Nothing clearly heretical issued from the Council but, as with Trent, ambiguities abounded. Movements toward ecumenism were particularly murky. The call for ecumenical dialogue with “mainline” Protestants did not take into account that liberal Protestantism had little sympathy for authoritative (even “joint”) statements about creeds. And the outreach to Islam as an “Abrahamic” religion with Muslims adoring “the one merciful God” constituted a considerable stretch in the Judeo-Christian tradition.
The Novus Ordo Mass adopted at the Council was written in Latin and celebrated in Latin at papal ceremonies. But without any explicit directives, the Mass began to be celebrated in the vernacular, with the priest facing the congregation. The Requiem Mass, with its dies irae and requiem aeternam, was suppressed, in favor of a joyful celebration of resurrection.
Post-Council Predicaments
Current divisions in the Church, writes Hitchcock, are often blamed on Vatican II. But this is a mistake. Vatican II ended up with ambiguities, like Vatican I, Trent, and other councils, but it was, by and large, orthodox. The divisions can more reasonably be traced to Paul VI’s rather belated issuing of Humanae Vitae, his 1968 encyclical reiterating the Church’s traditional ban on contraception, at a time when there was a generalized expectation of a relaxation of the rules. Fulton Sheen, while serving as bishop of Rochester, New York, got caught in the middle of the ongoing arguments — agreeing once with an interviewer on television that the Church might allow contraception, then shortly afterward resigning his see in embarrassment, under a firestorm of reactions from right and left. The fact that the Pope himself was hesitant to mandate acceptance of the encyclical aggravated the problem. In the U.S., Patrick Cardinal O’Boyle of Washington, D.C., suspended some dissenting priests, but the Vatican later required the reinstatement of these same priests. Thus the ultimate result went beyond the issue of the sexual revolution to the larger issue of papal authority in regard to morals as well as faith.
A Lesson for Schismatics
Since I am a native of Los Angeles, was familiar with Immaculate Heart College, and had visited the college for cultural events, Hitchcock’s description of the defection of the Sisters of the Immaculate Heart resonated with me. After systematic “re-education” by the psychologist Carl Rogers, and disagreements with James Cardinal McIntyre about wearing the habit and conventual rules, the congregation of over three hundred sisters left to start their own community, oriented toward peace, social justice, and care of the environment. Their “renewal” turned out to be the paradigm for other nuns around the country. In the aftermath of the 1917 Fatima message, which had to do with reparations to our Lord for the five offenses against the Immaculate Heart of His mother, the fact that this rebellion was led by religious sisters dedicated to the Immaculate Heart seems ironic and tragic.

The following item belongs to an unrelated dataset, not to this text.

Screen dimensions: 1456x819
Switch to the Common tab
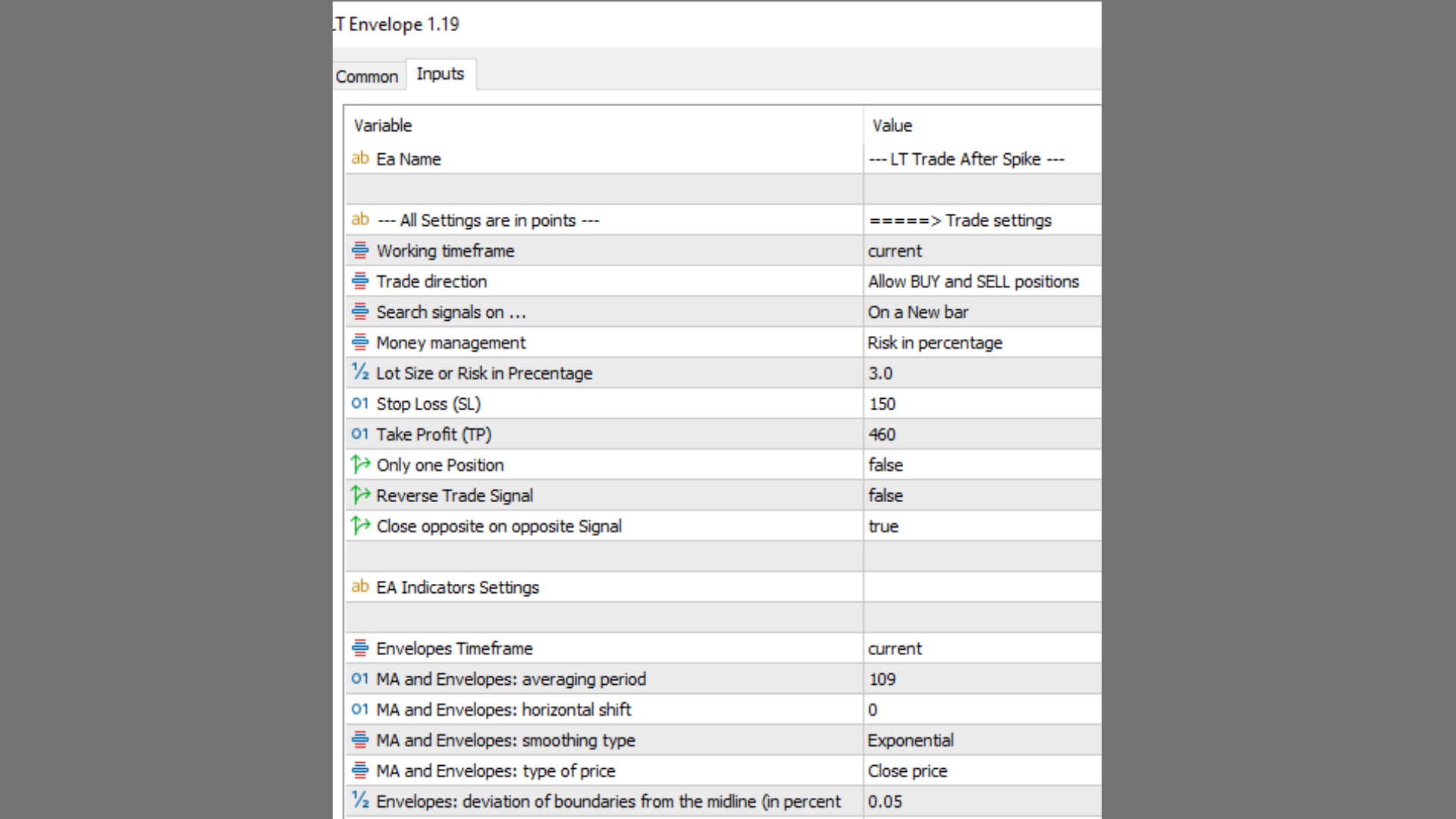pyautogui.click(x=367, y=77)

In spite of such developments, as Hitchcock points out, the Church by 2010 had doubled in size since the end of Vatican II. And if one takes the long view, one can see that the Church has “come a long way” in the good sense. Perhaps the sedevacantists in our midst, by boning up on Church history, warts and all, might realize that her present state is miraculous — not the work of men, but of God, who writes straight with crooked lines.